▶ SOURCE RECORDS

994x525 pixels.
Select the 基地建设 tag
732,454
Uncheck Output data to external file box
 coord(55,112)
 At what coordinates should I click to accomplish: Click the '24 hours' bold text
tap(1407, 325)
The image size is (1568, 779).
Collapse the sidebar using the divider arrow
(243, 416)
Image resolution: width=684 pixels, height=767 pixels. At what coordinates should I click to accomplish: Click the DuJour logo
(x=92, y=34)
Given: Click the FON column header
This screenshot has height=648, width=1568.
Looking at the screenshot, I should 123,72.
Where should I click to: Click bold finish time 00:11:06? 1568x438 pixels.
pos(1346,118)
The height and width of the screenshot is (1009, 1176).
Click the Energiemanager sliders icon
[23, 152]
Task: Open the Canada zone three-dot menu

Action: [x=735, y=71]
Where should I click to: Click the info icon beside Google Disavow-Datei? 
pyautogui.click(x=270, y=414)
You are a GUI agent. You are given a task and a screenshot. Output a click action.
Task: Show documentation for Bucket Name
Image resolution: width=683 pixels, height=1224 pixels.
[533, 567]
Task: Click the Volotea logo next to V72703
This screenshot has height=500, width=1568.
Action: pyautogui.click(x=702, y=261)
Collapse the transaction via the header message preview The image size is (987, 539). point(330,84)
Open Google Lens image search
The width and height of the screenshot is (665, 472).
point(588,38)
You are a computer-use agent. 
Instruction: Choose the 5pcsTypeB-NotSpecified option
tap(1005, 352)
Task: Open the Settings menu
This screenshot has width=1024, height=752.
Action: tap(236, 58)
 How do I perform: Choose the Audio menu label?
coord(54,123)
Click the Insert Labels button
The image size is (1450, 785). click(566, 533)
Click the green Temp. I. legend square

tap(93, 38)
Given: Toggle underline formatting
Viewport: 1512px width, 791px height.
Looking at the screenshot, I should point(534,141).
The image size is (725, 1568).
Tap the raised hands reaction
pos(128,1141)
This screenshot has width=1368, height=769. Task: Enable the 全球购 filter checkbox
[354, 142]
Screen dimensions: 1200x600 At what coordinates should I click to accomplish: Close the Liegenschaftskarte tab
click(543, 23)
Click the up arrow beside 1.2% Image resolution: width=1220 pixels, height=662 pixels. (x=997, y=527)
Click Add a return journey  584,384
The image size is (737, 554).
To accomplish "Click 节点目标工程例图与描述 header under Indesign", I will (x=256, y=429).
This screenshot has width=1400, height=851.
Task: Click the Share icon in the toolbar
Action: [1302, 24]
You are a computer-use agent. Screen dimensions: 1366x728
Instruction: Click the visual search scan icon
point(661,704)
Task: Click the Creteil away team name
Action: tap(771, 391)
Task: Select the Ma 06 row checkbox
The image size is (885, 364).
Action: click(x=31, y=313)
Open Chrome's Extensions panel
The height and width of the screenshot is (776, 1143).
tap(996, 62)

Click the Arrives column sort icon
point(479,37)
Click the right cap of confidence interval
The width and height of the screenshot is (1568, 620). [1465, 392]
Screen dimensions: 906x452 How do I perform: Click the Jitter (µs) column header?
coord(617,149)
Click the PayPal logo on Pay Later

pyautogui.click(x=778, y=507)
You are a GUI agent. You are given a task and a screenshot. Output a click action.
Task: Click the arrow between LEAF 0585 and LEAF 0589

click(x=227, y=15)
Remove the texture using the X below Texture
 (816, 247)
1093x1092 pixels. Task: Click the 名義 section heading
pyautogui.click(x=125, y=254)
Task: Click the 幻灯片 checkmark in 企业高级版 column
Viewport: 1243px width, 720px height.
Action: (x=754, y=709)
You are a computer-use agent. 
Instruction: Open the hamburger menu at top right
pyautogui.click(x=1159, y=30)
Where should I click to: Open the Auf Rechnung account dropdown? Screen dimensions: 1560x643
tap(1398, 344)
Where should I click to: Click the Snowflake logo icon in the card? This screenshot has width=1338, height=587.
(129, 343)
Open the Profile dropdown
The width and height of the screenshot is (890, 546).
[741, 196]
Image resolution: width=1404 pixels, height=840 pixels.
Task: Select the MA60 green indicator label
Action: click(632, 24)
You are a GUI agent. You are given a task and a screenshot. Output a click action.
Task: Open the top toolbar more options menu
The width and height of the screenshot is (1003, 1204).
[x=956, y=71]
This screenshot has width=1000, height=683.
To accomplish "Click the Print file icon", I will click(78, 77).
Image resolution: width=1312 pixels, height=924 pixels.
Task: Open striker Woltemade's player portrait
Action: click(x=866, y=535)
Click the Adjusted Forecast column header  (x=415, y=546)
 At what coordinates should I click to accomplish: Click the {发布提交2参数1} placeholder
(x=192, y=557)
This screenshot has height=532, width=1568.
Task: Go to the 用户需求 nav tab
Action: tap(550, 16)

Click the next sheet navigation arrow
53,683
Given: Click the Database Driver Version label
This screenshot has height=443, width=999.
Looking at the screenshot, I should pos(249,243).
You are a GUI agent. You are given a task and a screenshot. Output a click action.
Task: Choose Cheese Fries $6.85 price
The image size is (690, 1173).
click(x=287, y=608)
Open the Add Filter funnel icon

▶ EXERCISE REQUIREMENTS
Without changing a word, print all of the entries above.

▶ SOLUTION TO THIS EXERCISE
994x525 pixels.
Select the 基地建设 tag
732,454
Uncheck Output data to external file box
 coord(55,112)
 At what coordinates should I click to accomplish: Click the '24 hours' bold text
tap(1407, 325)
The image size is (1568, 779).
Collapse the sidebar using the divider arrow
(243, 416)
Image resolution: width=684 pixels, height=767 pixels. At what coordinates should I click to accomplish: Click the DuJour logo
(x=92, y=34)
Given: Click the FON column header
This screenshot has height=648, width=1568.
Looking at the screenshot, I should 123,72.
Where should I click to: Click bold finish time 00:11:06? 1568x438 pixels.
pos(1346,118)
The height and width of the screenshot is (1009, 1176).
Click the Energiemanager sliders icon
[23, 152]
Task: Open the Canada zone three-dot menu

Action: [x=735, y=71]
Where should I click to: Click the info icon beside Google Disavow-Datei? 
pyautogui.click(x=270, y=414)
You are a GUI agent. You are given a task and a screenshot. Output a click action.
Task: Show documentation for Bucket Name
Image resolution: width=683 pixels, height=1224 pixels.
[533, 567]
Task: Click the Volotea logo next to V72703
This screenshot has height=500, width=1568.
Action: pyautogui.click(x=702, y=261)
Collapse the transaction via the header message preview The image size is (987, 539). point(330,84)
Open Google Lens image search
The width and height of the screenshot is (665, 472).
point(588,38)
You are a computer-use agent. 
Instruction: Choose the 5pcsTypeB-NotSpecified option
tap(1005, 352)
Task: Open the Settings menu
This screenshot has width=1024, height=752.
Action: tap(236, 58)
 How do I perform: Choose the Audio menu label?
coord(54,123)
Click the Insert Labels button
The image size is (1450, 785). click(566, 533)
Click the green Temp. I. legend square

tap(93, 38)
Given: Toggle underline formatting
Viewport: 1512px width, 791px height.
Looking at the screenshot, I should point(534,141).
The image size is (725, 1568).
Tap the raised hands reaction
pos(128,1141)
This screenshot has width=1368, height=769. Task: Enable the 全球购 filter checkbox
[354, 142]
Screen dimensions: 1200x600 At what coordinates should I click to accomplish: Close the Liegenschaftskarte tab
click(543, 23)
Click the up arrow beside 1.2% Image resolution: width=1220 pixels, height=662 pixels. (x=997, y=527)
Click Add a return journey  584,384
The image size is (737, 554).
To accomplish "Click 节点目标工程例图与描述 header under Indesign", I will (x=256, y=429).
This screenshot has width=1400, height=851.
Task: Click the Share icon in the toolbar
Action: [1302, 24]
You are a computer-use agent. Screen dimensions: 1366x728
Instruction: Click the visual search scan icon
point(661,704)
Task: Click the Creteil away team name
Action: tap(771, 391)
Task: Select the Ma 06 row checkbox
The image size is (885, 364).
Action: click(x=31, y=313)
Open Chrome's Extensions panel
The height and width of the screenshot is (776, 1143).
tap(996, 62)

Click the Arrives column sort icon
point(479,37)
Click the right cap of confidence interval
The width and height of the screenshot is (1568, 620). [1465, 392]
Screen dimensions: 906x452 How do I perform: Click the Jitter (µs) column header?
coord(617,149)
Click the PayPal logo on Pay Later

pyautogui.click(x=778, y=507)
You are a GUI agent. You are given a task and a screenshot. Output a click action.
Task: Click the arrow between LEAF 0585 and LEAF 0589

click(x=227, y=15)
Remove the texture using the X below Texture
 (816, 247)
1093x1092 pixels. Task: Click the 名義 section heading
pyautogui.click(x=125, y=254)
Task: Click the 幻灯片 checkmark in 企业高级版 column
Viewport: 1243px width, 720px height.
Action: (x=754, y=709)
You are a computer-use agent. 
Instruction: Open the hamburger menu at top right
pyautogui.click(x=1159, y=30)
Where should I click to: Open the Auf Rechnung account dropdown? Screen dimensions: 1560x643
tap(1398, 344)
Where should I click to: Click the Snowflake logo icon in the card? This screenshot has width=1338, height=587.
(129, 343)
Open the Profile dropdown
The width and height of the screenshot is (890, 546).
[741, 196]
Image resolution: width=1404 pixels, height=840 pixels.
Task: Select the MA60 green indicator label
Action: click(632, 24)
You are a GUI agent. You are given a task and a screenshot. Output a click action.
Task: Open the top toolbar more options menu
The width and height of the screenshot is (1003, 1204).
[x=956, y=71]
This screenshot has width=1000, height=683.
To accomplish "Click the Print file icon", I will click(78, 77).
Image resolution: width=1312 pixels, height=924 pixels.
Task: Open striker Woltemade's player portrait
Action: click(x=866, y=535)
Click the Adjusted Forecast column header  (x=415, y=546)
 At what coordinates should I click to accomplish: Click the {发布提交2参数1} placeholder
(x=192, y=557)
This screenshot has height=532, width=1568.
Task: Go to the 用户需求 nav tab
Action: tap(550, 16)

Click the next sheet navigation arrow
53,683
Given: Click the Database Driver Version label
This screenshot has height=443, width=999.
Looking at the screenshot, I should pos(249,243).
You are a GUI agent. You are given a task and a screenshot. Output a click action.
Task: Choose Cheese Fries $6.85 price
The image size is (690, 1173).
click(x=287, y=608)
Open the Add Filter funnel icon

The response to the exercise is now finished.